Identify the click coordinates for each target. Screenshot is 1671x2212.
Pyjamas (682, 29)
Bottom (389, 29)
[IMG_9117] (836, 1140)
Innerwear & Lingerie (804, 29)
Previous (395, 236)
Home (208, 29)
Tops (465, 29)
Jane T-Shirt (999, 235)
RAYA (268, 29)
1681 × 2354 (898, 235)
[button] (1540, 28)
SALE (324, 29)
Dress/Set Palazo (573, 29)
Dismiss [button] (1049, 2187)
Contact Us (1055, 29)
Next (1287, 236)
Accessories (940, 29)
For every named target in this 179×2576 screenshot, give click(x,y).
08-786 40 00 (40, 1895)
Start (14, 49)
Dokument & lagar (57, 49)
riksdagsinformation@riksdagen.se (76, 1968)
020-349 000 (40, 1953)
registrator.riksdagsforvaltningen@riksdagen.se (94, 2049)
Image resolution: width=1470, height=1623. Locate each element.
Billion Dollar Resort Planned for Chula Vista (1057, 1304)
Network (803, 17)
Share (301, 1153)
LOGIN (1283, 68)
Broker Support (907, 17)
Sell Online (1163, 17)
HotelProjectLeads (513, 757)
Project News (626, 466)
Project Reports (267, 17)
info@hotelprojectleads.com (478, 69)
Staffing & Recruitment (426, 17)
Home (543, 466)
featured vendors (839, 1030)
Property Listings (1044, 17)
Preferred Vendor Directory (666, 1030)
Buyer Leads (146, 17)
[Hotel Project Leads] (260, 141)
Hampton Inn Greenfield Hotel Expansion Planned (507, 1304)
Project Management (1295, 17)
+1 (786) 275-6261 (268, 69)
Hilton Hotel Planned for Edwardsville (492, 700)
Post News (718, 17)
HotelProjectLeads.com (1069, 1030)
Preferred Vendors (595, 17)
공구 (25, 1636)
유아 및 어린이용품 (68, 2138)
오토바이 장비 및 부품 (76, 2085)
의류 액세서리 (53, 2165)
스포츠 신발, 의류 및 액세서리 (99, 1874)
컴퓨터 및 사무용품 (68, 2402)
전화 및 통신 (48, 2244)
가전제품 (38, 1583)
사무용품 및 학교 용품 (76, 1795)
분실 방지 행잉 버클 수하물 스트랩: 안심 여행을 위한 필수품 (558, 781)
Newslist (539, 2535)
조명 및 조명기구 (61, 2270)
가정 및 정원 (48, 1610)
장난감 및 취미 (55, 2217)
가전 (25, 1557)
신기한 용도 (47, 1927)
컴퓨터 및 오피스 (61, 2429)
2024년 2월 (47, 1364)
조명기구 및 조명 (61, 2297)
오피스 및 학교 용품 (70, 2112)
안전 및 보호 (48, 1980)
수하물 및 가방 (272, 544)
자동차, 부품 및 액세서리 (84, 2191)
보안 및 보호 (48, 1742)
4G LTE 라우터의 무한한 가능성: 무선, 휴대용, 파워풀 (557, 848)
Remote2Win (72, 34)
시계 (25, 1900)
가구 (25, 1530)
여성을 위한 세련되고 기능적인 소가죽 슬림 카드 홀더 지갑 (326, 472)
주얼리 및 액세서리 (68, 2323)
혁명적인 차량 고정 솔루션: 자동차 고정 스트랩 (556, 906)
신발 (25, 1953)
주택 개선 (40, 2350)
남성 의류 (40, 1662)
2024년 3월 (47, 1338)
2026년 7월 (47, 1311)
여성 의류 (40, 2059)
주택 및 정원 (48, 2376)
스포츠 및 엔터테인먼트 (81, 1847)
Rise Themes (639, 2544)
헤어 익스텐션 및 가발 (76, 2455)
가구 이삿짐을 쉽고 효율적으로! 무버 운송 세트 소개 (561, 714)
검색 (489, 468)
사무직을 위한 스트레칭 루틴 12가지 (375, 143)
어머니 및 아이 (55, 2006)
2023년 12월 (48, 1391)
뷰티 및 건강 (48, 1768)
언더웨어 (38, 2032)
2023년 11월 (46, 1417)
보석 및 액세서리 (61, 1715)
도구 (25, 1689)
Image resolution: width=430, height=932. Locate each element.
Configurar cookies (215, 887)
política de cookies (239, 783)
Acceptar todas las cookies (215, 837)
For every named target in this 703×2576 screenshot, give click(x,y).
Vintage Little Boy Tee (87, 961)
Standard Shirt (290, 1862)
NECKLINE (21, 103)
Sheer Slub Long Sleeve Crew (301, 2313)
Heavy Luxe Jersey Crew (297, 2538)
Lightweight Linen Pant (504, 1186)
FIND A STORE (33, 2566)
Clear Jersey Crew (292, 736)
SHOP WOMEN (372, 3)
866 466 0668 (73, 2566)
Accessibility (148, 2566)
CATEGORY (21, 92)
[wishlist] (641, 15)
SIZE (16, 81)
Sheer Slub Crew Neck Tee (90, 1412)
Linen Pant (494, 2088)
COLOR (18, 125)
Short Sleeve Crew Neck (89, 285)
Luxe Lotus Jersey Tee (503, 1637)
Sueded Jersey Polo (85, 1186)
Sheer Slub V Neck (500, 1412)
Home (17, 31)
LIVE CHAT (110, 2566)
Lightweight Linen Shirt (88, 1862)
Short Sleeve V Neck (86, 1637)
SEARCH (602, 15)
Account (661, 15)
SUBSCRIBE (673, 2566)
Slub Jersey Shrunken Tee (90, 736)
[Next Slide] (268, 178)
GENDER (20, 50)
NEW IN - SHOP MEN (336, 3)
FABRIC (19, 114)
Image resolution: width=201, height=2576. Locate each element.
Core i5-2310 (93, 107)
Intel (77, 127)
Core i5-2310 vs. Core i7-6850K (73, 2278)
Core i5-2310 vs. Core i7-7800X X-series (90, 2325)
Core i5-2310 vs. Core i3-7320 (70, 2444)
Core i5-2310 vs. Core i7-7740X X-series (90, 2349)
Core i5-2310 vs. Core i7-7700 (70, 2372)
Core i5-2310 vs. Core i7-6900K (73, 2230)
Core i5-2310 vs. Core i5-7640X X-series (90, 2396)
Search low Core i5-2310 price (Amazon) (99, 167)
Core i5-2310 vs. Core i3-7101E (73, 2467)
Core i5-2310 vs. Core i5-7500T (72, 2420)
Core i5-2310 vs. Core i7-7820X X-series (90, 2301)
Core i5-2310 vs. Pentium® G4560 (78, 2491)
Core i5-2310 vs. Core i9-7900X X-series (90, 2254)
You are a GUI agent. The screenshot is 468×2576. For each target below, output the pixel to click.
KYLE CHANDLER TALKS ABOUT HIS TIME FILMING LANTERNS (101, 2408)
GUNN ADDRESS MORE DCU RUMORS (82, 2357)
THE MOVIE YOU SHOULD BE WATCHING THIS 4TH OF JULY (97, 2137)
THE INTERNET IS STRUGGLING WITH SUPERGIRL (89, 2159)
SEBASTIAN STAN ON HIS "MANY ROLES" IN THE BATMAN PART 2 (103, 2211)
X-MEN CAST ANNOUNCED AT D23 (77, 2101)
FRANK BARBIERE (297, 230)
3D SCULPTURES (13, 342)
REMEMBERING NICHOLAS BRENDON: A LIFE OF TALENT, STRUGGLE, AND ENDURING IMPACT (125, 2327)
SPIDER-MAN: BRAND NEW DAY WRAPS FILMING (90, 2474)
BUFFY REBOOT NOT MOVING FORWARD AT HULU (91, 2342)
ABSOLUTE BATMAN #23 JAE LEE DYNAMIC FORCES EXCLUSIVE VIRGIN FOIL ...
= = =
The reply should hold only the lines from the first line of the listing above through the line with "Accessories (940, 29)", each copied exactly.

### RESPONSE TO THIS TASK
Identify the click coordinates for each target. Screenshot is 1671x2212.
Pyjamas (682, 29)
Bottom (389, 29)
[IMG_9117] (836, 1140)
Innerwear & Lingerie (804, 29)
Previous (395, 236)
Home (208, 29)
Tops (465, 29)
Jane T-Shirt (999, 235)
RAYA (268, 29)
1681 × 2354 (898, 235)
[button] (1540, 28)
SALE (324, 29)
Dress/Set Palazo (573, 29)
Dismiss [button] (1049, 2187)
Contact Us (1055, 29)
Next (1287, 236)
Accessories (940, 29)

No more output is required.